Based on the qualitative assessments of 83 HDM recipients from this database, it can be concluded that a CHW intervention is a highly acceptable and desirable healthcare component. The HDM service has fostered increased trust in the assistance that CHWs can provide. The headline findings from the interviews were as follows:

  • All patients understood the need for clinic visits to be suspended because of C-19 and all felt that HDM worked well, primarily because they received reminders from CHWs to take their medication.
  • Most patients felt that their blood glucose levels were better but did not attribute this to the HDM service directly.
  • All patients wanted to continue with the HDM programme, either to save time and avoid exposure to the coronavirus at the clinic or because of safety concerns.
  • Most patients indicated that the support from the CHW or nurse helped them to manage their diabetes better.


This study aimed to assess the impact of de-escalated in-facility services on patients with NCDs who received care at an urban PCF during the first lockdown period necessitated by the C-19 pandemic in 2020. Amongst the measures adopted to ensure uninterrupted NCD management, CHWs were deployed to deliver chronic medication to patients’ homes, enabling them to remain at home. When patients were permitted to return to the facility for review during a period of re-escalated in-facility care after the first wave had settled, standard-of-care folder extracts were obtained on 461 patients with T2D. This cohort of NCD patients was assessed to determine changes in disease control as well as any potential benefits that could be ascribed to the HDM service. Quantitative outcomes for the whole cohort were assessed and a qualitative survey review of patients receiving HDM was performed as part of a mixed methods study design. This study provided a unique opportunity to assess the status of patients who were temporarily denied access to their usual facility-based care but whose contact with CHWs was increased to maintain their stability and prevent clinical decompensation.

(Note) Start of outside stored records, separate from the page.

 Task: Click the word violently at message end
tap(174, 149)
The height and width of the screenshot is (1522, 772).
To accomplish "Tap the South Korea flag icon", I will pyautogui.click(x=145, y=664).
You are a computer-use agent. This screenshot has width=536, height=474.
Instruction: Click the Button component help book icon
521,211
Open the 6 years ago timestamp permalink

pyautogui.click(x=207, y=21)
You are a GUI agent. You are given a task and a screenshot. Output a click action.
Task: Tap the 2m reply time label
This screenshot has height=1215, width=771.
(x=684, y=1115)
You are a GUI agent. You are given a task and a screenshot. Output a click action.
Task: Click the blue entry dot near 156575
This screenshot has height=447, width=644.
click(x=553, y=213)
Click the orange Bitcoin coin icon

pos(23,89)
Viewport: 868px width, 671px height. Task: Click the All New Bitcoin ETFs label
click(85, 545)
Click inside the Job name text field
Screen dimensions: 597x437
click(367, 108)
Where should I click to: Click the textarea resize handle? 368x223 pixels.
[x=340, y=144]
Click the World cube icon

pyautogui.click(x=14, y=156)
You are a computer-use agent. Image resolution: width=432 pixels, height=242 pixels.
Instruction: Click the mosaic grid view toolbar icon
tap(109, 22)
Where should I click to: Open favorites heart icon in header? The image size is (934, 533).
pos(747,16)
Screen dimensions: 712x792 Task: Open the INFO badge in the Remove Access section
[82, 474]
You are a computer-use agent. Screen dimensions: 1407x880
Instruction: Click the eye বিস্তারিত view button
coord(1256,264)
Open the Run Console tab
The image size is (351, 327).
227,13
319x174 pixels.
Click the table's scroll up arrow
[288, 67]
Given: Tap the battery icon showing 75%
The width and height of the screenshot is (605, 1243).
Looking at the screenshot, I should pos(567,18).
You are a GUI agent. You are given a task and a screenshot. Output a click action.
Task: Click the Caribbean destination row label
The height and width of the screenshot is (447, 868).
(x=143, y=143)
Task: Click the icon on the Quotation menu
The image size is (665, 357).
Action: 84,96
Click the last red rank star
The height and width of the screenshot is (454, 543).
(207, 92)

The quantitative analysis revealed that 72% of the cohort had received HDM during the lockdown period, whilst 28% had continued, for various reasons, to collect their medication from the facility. This proportion is aligned with the overall HDM project data in the greater Cape Town metropole, showing a 71.4% delivery rate in 42 participating facilities.18 The evidence in this cohort of returning T2D patients suggests that the strategy of de-escalated NCD care was largely successful, at least amongst those patients who received HDM. On average, HDM was positively associated with better glycaemic control when compared with patients not receiving HDM. The regression analysis demonstrated a statistically significant relationship between HDM and diabetic control (p < 0.01), although this may also be circumstantial and because of unintended selection bias at baseline. However, the greater retention of well-controlled patients in the HDM group is significant, as both groups had very similar proportions at baseline, with mean HbA1cs of 6.53% (HDM) versus 6.56% (non-HDM). Although there was a 0.03% difference, these cohorts were both optimally controlled for covariates, and it is, therefore, less likely that social or clinical circumstances impacting diabetic control would have applied to either group at baseline. In this sense, HDM was the most significant variable and was positively associated with good glycaemic control. Home delivery of medication may also have been protective against exposure to severe acute respiratory syndrome coronavirus 2 (SARS-CoV-2), as intended, with a higher incidence of C-19 in the non-HDM group (3.1% vs 1.8%), although the overall incidence was low in both groups, and the sample size was too small to determine any statistical significance.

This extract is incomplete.